Hepatic ChREBP reciprocally modulates systemic insulin sensitivity in NAFLD.

The relation between hepatic ChREBP level and insulin sensitivity remains equivocal. Our study, however, provides compelling evidence that hepatic ChREBP depletion can significantly enhance insulin sensitivity in high-fat and sucrose-fed mice. We have identified that transcriptional induction of hepatic PTEN is driven by ChREBP. Mechanistically, two critical stimuli are elicited in the hepatic ChREBP knockdown condition. The PTEN level is reduced for one stimulus, thereby promoting hepatic insulin sensitivity.
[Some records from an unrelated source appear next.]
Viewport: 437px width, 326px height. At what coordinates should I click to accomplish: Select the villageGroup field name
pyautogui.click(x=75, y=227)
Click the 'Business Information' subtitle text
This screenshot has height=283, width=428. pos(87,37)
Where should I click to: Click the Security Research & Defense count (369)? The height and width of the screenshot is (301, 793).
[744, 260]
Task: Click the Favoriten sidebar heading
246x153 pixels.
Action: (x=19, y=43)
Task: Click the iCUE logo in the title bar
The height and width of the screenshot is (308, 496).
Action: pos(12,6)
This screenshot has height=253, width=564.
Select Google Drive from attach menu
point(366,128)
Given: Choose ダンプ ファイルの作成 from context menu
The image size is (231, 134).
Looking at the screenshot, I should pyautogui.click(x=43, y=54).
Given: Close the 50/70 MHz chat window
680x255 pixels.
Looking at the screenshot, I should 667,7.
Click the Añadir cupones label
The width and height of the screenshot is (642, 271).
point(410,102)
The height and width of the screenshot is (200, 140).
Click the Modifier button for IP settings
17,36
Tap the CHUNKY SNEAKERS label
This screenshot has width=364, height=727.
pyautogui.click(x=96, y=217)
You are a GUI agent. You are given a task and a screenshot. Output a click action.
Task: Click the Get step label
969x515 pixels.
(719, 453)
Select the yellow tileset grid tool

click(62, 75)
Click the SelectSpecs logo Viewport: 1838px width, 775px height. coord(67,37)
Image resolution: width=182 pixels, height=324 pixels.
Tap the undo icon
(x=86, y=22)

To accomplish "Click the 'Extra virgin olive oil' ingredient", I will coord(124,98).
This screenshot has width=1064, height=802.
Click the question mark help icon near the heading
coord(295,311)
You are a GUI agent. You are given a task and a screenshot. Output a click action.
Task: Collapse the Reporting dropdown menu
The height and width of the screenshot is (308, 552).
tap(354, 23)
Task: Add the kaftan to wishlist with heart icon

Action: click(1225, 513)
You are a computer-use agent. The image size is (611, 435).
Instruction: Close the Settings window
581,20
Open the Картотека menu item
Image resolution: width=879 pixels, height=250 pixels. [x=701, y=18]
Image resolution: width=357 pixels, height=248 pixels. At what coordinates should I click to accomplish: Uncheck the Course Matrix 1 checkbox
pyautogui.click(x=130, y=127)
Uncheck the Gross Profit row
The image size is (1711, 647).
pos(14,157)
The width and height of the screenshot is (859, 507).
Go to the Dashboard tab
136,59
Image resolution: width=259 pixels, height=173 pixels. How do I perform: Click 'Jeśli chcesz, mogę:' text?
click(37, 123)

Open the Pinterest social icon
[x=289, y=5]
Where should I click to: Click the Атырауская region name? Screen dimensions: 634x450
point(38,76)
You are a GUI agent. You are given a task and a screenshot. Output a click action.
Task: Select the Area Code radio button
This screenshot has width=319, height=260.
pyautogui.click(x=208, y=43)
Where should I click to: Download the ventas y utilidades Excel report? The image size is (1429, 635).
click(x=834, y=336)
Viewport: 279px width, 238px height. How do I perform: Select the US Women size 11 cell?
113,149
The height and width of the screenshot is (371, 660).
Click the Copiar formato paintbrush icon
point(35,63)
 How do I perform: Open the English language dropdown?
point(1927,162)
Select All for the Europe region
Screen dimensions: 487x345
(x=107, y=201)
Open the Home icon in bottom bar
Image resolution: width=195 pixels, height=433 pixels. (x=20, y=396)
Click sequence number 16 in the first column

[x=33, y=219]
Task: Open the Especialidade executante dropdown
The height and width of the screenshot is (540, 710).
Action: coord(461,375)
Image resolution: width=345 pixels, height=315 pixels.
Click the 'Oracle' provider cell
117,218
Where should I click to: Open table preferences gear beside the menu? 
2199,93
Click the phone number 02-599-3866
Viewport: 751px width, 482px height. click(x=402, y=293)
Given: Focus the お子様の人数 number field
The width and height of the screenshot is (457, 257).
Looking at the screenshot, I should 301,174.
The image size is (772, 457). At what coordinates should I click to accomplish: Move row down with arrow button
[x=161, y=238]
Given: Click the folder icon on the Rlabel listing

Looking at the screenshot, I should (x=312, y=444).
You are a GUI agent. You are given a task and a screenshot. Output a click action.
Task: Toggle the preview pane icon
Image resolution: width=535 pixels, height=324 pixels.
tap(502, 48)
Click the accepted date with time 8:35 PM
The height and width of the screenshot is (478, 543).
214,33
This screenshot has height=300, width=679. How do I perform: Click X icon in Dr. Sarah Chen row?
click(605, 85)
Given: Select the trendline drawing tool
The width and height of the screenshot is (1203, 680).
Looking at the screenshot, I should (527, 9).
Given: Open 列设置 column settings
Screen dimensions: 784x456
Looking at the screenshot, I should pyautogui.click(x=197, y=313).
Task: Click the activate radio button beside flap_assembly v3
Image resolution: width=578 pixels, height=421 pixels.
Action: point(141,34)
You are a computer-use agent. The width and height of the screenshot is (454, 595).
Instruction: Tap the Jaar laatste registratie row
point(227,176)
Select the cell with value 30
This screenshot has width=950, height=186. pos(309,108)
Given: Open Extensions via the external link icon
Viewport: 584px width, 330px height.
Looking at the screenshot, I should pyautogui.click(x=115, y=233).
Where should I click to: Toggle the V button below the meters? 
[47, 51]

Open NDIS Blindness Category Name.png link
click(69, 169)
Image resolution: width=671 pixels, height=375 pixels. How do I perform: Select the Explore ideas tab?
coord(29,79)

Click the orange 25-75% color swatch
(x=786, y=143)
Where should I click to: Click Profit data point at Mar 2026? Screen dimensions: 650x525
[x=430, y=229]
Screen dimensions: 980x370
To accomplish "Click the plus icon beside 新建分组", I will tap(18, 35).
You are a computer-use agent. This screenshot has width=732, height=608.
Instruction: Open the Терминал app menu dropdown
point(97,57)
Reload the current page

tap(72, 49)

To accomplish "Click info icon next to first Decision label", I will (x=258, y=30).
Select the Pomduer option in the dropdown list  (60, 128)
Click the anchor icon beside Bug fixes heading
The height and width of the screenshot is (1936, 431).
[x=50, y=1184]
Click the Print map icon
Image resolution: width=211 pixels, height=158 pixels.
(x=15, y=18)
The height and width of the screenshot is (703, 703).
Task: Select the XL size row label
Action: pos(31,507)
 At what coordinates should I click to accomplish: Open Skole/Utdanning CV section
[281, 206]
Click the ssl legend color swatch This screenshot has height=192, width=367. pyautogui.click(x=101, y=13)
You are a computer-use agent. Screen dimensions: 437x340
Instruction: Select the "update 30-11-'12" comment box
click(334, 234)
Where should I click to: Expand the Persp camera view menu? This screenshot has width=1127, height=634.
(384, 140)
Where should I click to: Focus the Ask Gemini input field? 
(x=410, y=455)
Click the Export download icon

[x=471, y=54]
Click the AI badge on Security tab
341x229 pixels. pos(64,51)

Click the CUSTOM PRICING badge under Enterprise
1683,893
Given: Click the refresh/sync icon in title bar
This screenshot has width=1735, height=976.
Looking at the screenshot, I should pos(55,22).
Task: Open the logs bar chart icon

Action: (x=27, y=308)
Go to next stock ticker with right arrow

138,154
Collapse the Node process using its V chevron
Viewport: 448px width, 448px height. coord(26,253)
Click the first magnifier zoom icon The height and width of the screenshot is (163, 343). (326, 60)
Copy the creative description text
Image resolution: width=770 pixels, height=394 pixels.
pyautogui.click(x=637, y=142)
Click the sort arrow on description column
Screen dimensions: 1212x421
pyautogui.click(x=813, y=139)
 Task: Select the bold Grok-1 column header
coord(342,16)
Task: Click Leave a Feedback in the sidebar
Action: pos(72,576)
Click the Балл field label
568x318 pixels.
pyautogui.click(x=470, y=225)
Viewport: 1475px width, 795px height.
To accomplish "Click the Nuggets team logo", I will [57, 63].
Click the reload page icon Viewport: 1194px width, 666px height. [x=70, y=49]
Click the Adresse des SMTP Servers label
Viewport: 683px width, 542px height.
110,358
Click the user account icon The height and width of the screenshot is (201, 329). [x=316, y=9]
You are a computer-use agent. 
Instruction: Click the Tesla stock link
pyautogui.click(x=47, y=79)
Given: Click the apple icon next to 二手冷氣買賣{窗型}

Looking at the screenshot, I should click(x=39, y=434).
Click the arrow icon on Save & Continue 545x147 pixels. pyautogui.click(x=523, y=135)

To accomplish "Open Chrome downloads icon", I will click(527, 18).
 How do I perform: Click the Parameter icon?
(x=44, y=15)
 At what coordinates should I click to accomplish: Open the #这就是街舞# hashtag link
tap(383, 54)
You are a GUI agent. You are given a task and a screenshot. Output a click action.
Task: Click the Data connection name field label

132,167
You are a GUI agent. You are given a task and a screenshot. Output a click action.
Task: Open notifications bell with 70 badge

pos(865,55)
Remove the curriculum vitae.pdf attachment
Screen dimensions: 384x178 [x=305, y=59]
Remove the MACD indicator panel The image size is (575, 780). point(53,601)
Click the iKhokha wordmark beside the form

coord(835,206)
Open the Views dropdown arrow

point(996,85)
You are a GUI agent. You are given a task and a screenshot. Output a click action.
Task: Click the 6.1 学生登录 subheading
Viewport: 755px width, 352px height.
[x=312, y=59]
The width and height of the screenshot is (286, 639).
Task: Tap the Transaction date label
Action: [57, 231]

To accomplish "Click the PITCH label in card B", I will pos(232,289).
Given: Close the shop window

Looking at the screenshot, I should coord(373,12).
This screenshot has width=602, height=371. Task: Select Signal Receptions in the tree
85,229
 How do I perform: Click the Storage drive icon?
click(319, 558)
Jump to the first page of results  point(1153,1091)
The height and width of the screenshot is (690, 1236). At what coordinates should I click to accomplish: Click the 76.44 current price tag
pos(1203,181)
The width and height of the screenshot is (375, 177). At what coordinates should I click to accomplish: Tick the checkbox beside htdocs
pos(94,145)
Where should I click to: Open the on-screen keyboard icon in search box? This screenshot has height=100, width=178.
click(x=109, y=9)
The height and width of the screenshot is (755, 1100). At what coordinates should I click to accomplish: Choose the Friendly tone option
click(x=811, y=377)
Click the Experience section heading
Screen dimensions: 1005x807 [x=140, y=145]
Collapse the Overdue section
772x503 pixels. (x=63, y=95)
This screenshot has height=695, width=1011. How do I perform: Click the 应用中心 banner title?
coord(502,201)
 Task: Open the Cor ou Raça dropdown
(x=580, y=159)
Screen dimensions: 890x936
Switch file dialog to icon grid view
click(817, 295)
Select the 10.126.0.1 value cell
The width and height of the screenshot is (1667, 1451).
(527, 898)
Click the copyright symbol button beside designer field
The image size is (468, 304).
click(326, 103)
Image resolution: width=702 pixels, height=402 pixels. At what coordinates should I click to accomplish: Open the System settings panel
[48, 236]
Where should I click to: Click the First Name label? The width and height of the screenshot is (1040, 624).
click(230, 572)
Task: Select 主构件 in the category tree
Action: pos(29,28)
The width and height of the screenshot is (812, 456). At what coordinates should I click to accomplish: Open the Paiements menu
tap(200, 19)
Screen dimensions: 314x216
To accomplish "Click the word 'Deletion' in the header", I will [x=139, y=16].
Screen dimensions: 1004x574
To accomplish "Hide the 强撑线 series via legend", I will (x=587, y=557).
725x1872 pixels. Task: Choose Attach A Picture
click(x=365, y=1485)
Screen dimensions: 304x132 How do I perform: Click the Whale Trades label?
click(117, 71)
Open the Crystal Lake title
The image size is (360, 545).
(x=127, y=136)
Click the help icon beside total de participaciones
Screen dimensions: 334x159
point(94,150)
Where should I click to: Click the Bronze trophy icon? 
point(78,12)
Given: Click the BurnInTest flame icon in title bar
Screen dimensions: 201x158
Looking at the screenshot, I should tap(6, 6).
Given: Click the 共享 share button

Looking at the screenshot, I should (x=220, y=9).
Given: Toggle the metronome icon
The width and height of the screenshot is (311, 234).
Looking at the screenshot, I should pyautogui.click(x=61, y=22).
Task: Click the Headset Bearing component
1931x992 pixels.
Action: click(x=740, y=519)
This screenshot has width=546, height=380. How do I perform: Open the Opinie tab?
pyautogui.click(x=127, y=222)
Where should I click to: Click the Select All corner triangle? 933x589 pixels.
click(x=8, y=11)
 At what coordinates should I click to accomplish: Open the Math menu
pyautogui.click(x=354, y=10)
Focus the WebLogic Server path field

The second stimulus, where reduced hepatic PTEN leads to the enhanced release of FGF21, spreads systemic insulin sensitivity. These findings identify hepatic ChREBP as a critical modulator of systemic insulin signaling and suggest that ChREBP downregulation may lead to protection against insulin resistance. Building on this, our molecular dynamics simulation analysis has led to the discovery of a small molecule, Quercetin, that sequesters ChREBP in the cytosol. We report that Quercetin treatment can sequester ChREBP in the cytosol and abrogate high-fat and sucrose-fed-mediated ChREBP nuclear translocation, thereby mimicking the insulin-sensitizing abilities of the hepatic ChREBP knockdown condition. These findings have significant therapeutic implications, suggesting that liver-selective downregulation of ChREBP could protect against systemic insulin resistance that frequently develops early in the pathogenesis of NAFLD and T2DM.